Jocky and I decided to head back to the hotel. We left the rest of the lads to it and walked out the club house. As we crossed the car park a golf buggy came tearing over a hill in the distance. It was being driven recklessly at top speed. I stopped immediately, Jocky kept walking ahead. It was Joe. He’d got off his cross and was coming for Jocky. I shouted a warning. Jocky stopped and waved. ‘Hiya Joe Calshaggy! Hiya pal! By Christ, it’s the Second Coming of Joesus! Zoinks!’ Joe continued driving straight towards Jocky. The insane look in his eye he’d had on the cross was still firmly in place. He was aiming to take Jocky out.

As the buggy came roaring towards him Jocky didn’t budge an inch. He stood as cool as you like and said, ‘Yi’ cannae win, Joe. Strike me doon now and eh’ll become more powerful that you can possibly imagine.’ He turned to me, laughing. ‘Did yi’ catch that, Leigh? Bit o’ Star Wars fur yi’! Star Wars is fucking tec…’
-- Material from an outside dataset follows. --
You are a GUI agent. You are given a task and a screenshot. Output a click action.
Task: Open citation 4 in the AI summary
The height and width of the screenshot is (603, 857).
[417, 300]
He was cut short by the horrifying impact of the golf buggy hitting him at top speed. He went flying and lay crumpled on the ground. I ran to him and turned him over on to his back. His eyes had glazed over and a little trickle of blood came from his mouth. Shit, he was badly injured. He managed to utter the words, ‘Jocky sees yi’ Granny………..Jocky sees yi’………..’ before slipping into unconsciousness. I looked up and saw Calzaghe striding towards us. I was suddenly filled with furious anger. I got up and charged at him. Now, I’m not a bad footballer, but I’m not much of a fighter. Joe ducked away from the wild swing I threw at him then retaliated with a savage right hook that connected square on my jaw. I saw the concrete rushing up to meet me and my head smashed hard against it. My eyes rolled back in my head and everything went black.
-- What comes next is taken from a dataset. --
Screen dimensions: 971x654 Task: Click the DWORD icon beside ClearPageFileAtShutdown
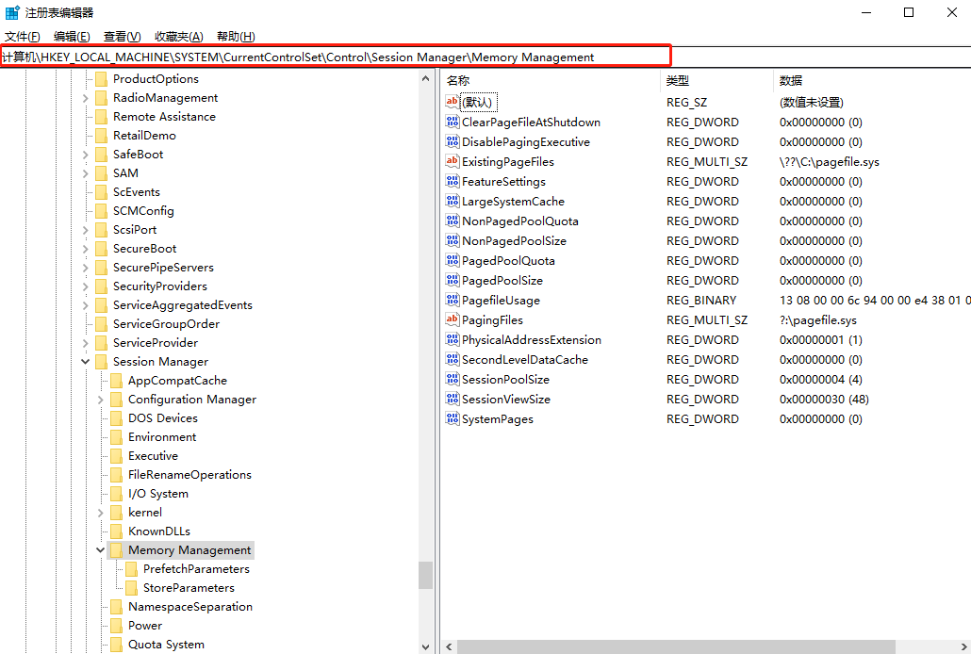[452, 123]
For a few seconds there was nothing, just darkness. A pin-prick of light appeared in the centre of my vision then slowly grew bigger. I seemed to be floating towards the source of light. As I drew closer to it a small old woman came into view. She must have been more than 100 years old. She was hunched over, whithered by the sands of time. As I came to a halt next to her I saw that she had an all-too-familiar mischievous glint in her eye. She also had a fearsome looking moustache that put Jocky’s to shame.